↓↓↓
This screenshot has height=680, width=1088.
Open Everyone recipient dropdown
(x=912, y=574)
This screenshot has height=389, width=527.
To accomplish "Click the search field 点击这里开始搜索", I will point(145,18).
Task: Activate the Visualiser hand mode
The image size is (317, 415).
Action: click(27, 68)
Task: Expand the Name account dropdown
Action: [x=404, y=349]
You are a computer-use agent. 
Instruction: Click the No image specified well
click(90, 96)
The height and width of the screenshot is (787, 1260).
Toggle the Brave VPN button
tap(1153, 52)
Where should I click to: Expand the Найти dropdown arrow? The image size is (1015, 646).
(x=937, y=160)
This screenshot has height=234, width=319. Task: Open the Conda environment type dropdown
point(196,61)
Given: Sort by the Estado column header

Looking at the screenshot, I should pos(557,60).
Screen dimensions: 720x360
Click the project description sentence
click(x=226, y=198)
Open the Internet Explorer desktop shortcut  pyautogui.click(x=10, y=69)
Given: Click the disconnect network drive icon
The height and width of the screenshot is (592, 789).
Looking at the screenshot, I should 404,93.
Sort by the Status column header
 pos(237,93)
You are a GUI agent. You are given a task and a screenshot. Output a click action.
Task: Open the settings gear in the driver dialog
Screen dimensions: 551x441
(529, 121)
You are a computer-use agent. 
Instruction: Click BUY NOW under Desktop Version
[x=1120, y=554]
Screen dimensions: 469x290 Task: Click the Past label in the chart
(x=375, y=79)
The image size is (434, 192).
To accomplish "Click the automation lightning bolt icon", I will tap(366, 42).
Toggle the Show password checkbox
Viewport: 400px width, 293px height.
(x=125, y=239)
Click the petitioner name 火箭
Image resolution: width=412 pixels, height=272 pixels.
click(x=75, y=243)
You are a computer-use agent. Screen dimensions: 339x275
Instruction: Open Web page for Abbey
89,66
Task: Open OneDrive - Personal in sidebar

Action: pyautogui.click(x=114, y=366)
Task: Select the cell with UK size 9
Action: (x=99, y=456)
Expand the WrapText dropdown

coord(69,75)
↑↑↑
▸ **Exercise**
Copy the data exactly. Leave nothing out.

▸ **Response for this exercise**
This screenshot has height=680, width=1088.
Open Everyone recipient dropdown
(x=912, y=574)
This screenshot has height=389, width=527.
To accomplish "Click the search field 点击这里开始搜索", I will point(145,18).
Task: Activate the Visualiser hand mode
The image size is (317, 415).
Action: click(27, 68)
Task: Expand the Name account dropdown
Action: [x=404, y=349]
You are a computer-use agent. 
Instruction: Click the No image specified well
click(90, 96)
The height and width of the screenshot is (787, 1260).
Toggle the Brave VPN button
tap(1153, 52)
Where should I click to: Expand the Найти dropdown arrow? The image size is (1015, 646).
(x=937, y=160)
This screenshot has height=234, width=319. Task: Open the Conda environment type dropdown
point(196,61)
Given: Sort by the Estado column header

Looking at the screenshot, I should pos(557,60).
Screen dimensions: 720x360
Click the project description sentence
click(x=226, y=198)
Open the Internet Explorer desktop shortcut  pyautogui.click(x=10, y=69)
Given: Click the disconnect network drive icon
The height and width of the screenshot is (592, 789).
Looking at the screenshot, I should 404,93.
Sort by the Status column header
 pos(237,93)
You are a GUI agent. You are given a task and a screenshot. Output a click action.
Task: Open the settings gear in the driver dialog
Screen dimensions: 551x441
(529, 121)
You are a computer-use agent. 
Instruction: Click BUY NOW under Desktop Version
[x=1120, y=554]
Screen dimensions: 469x290 Task: Click the Past label in the chart
(x=375, y=79)
The image size is (434, 192).
To accomplish "Click the automation lightning bolt icon", I will tap(366, 42).
Toggle the Show password checkbox
Viewport: 400px width, 293px height.
(x=125, y=239)
Click the petitioner name 火箭
Image resolution: width=412 pixels, height=272 pixels.
click(x=75, y=243)
You are a computer-use agent. Screen dimensions: 339x275
Instruction: Open Web page for Abbey
89,66
Task: Open OneDrive - Personal in sidebar

Action: pyautogui.click(x=114, y=366)
Task: Select the cell with UK size 9
Action: (x=99, y=456)
Expand the WrapText dropdown

coord(69,75)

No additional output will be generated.